When compared to “no evidence at all,” Dr. Smith’s studies are, indeed, the “best evidence of a new therapeutic agent.” I agree with that assessment, in that manner. I will not speculate about what Dr. Krueger may have meant.

I also note that along with fixing his spelling error, Dr. Smith has re-titled the page. Even though the page is still named “ACAM_Lecture,” What was this:

Lecture to General Session
American College for Advancement in Medicine (A.C.A.M.)
Fall Convention, October 1999
Steven A. Smith, M.D., F.A.C.P
Fellow American Academy of Dermatology

has become this:
Lecture to General Session
American Osteopathic College of Dermatology
Mid-Year Meeting, March 2002
Steven A. Smith, M.D., F.A.C.P
Fellow American Academy of Dermatology


Besides the addition and deletion of several adverbs (presumably for clarity), slight modification of dosing numbers, and the addition of some extra advertising hype for Psorizide Forte (“This medication [Psorizide Forte] is clearly more effective than PSORIZIDE ULTRA, plus it has no new side-effects.”), there is not much that has been substantially changed between the old version and the new.
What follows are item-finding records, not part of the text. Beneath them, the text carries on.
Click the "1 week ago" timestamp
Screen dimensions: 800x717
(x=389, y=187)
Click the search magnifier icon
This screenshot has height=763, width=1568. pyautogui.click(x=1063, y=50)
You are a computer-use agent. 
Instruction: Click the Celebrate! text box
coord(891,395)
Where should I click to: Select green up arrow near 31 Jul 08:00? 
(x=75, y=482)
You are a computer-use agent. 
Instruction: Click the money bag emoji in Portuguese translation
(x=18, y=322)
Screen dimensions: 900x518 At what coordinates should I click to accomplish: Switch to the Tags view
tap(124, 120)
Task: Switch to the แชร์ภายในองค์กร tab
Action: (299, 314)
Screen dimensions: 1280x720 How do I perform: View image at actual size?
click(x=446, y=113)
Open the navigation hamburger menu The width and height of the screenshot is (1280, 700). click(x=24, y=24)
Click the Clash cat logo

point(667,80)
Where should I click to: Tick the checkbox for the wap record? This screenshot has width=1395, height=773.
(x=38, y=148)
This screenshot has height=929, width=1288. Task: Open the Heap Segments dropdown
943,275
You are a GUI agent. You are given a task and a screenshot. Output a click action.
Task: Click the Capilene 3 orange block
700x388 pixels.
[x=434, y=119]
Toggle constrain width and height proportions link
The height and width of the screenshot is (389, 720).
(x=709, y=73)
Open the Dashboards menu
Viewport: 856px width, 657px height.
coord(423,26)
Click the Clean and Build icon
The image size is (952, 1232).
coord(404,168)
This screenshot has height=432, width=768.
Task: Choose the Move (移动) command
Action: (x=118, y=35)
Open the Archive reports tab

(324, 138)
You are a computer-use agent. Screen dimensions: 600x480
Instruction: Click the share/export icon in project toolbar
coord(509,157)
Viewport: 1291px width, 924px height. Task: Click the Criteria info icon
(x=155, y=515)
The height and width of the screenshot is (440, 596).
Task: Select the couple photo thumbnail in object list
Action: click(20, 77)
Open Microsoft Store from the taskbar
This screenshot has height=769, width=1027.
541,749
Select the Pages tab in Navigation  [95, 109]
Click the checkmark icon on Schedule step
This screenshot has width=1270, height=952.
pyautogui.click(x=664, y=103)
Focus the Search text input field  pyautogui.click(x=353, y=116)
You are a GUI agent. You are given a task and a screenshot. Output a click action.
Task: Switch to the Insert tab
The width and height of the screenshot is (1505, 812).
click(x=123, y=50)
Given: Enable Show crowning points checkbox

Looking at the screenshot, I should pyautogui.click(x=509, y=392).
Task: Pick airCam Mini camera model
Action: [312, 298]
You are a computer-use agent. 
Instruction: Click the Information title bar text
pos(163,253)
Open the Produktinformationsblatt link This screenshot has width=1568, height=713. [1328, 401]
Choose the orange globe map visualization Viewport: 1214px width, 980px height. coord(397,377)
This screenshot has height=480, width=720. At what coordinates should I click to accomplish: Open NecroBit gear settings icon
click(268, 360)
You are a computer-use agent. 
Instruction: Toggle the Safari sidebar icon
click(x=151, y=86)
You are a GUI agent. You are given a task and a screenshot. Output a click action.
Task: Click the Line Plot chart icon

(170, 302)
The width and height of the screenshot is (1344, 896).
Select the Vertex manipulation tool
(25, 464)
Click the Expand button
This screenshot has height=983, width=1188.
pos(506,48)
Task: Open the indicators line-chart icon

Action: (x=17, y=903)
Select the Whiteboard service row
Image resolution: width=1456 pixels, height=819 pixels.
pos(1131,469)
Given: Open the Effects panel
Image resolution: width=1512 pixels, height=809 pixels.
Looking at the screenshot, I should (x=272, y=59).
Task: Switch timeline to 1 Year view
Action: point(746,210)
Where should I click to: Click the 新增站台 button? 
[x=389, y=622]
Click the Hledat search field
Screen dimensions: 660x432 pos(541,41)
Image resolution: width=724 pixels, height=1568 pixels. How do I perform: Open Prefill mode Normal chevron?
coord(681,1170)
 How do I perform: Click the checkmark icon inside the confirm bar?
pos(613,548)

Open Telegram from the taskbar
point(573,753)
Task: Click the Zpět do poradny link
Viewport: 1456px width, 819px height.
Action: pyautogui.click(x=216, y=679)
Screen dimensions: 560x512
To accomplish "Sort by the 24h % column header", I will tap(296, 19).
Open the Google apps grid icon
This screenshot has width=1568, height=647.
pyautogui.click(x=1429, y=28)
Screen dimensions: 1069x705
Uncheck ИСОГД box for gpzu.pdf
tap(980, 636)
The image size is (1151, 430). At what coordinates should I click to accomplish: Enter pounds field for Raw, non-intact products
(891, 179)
Dr. Smith’s “parting remarks” have been eliminated. The majority of patients now see only “moderate improvement after 1216 weeks of therapy,” instead of “moderate to marked improvement.” The largest change made has been this: in the old lecture, Dr. Smith said at one point,

Our prescription product, PSORIZIDE ULTRA, comes in 300 mg tablets. It is indicated for psoriasis vulgaris, including scalp, genital, nail or joint disease. Localized pustular psoriasis responds well. I have treated over 5,000 patients of all varieties.

The above is now missing. In a prior part of the lecture, however, the following has now been added:

I Have [sic] treated approximately 10,000 patients with these medications. All types and severities of psoriasis respond favorably — most with a moderate improvement. Patients like the way they feel. Symptoms improve first, then redness and thickness fade with central clearing later becoming evident.

That’s the biggest difference I was able to find, and that’s not much. No new clinical trials are discussed (to back up the assertion that Psorizide Forte is “clearly” better than his older product), no new basic research into psoriasis and nickel. Nothing new, really, but advertising.

Conclusion


It is important to remember, when reading the advertisments for Smith’s products, that the words “relief” and “effective” are actually relative terms when used medically, but are used in absolute ways in these ads. The people who write this stuff know, for example, that the published clinical trial showed only “moderate” success, yet the ad would lead one to believe that everyone can be clear of psoriasis using Loma Lux Psoriasis (in which case, why bother with Psorizide Ultra?). While it might be “effective,” it’s not very effective when compared to, say, a high-potency steroid or even coal tar. And when reading clinical trial results, it’s important to remember that the phrase “statistically significant” does not often mean “oh, wow, my skin is now perfect!”

If you want a homeopathic medicine for psoriasis, look elsewhere, since it’s clear that Dr. Smith doesn’t believe in or follow basic tenets of homeopathy. Or, if you want a non-homeopathic medicine for psoriasis, look elsewhere, since it’s also obvious that these products only offer a small amount of help, if any, and take upwards of three months to show that “moderate” effect.